Set of tasks:
(1) Summarize the text about Xi Jinping's visit to the University of Macau in two sentences.
(2) In the text about Xi Jinping's visit to the University of Macau, how many mainland students took part in the discussion in the college's discussion room?
(3) Please say whether each statement agrees with the text about Xi Jinping's visit to the University of Macau, answering yes or no with the deciding words quoted: (a) Zhao Wei was Dean of Cheng Yu Tung College. (b) Xi Jinping took part in the student discussion. (c) The visit took place in the morning.

──────── Text shown ────────

In the afternoon, Xi Jinping and his entourage visited the new campus of the University of Macau and toured the residential colleges, interacting with students. Xi Jinping first viewed the model and listened to the introduction by the then-President Zhao Wei. The President first talked about the overall planning, history and educational philosophy of the University of Macau, and then gave a special introduction to the scientific research achievements of the State Key Laboratory of Analog and Mixed-Signal VLSI and the State Key Laboratory of Quality Research in Chinese Medicine. Finally, he introduced the rare ancient books in the University of Macau Library to Xi Jinping. Afterwards, Xi Jinping and his entourage visited one of the residential colleges, Cheng Yu Tung College, where they were greeted by Cheng Haidong, Vice President of the University of Macau, and Zhong Ling, Dean of the college. Xi Jinping listened to their introduction of the college system and facilities. While passing through the discussion room, there was a discussion held by 16 local students and 4 mainland students on the theme of "Traditional Chinese Culture and Contemporary Youth". Xi Jinping also participated in the discussion, interacting with the students and talking about the influence of Chinese culture on Macau. Finally, Xi Jinping donated a batch of books to the University of Macau.

──────── Dataset entries ────────

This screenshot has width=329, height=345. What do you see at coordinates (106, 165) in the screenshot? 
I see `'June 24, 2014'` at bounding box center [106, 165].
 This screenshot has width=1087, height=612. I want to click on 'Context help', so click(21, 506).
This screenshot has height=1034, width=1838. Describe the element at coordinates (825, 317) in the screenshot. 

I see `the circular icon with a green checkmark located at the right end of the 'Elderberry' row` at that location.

────────

List of solutions:
(1) Xi Jinping and his entourage visited the new campus of the University of Macau, where then-President Zhao Wei described the university's planning, history and educational philosophy, two State Key Laboratories, and rare ancient books in the library. At Cheng Yu Tung College, Xi joined a student discussion on "Traditional Chinese Culture and Contemporary Youth" and then donated a batch of books to the university.

(2) Four mainland students took part, along with 16 local students.

(3)
(a) No: "Zhong Ling, Dean of the college"
(b) Yes: "Xi Jinping also participated in the discussion"
(c) No: "In the afternoon"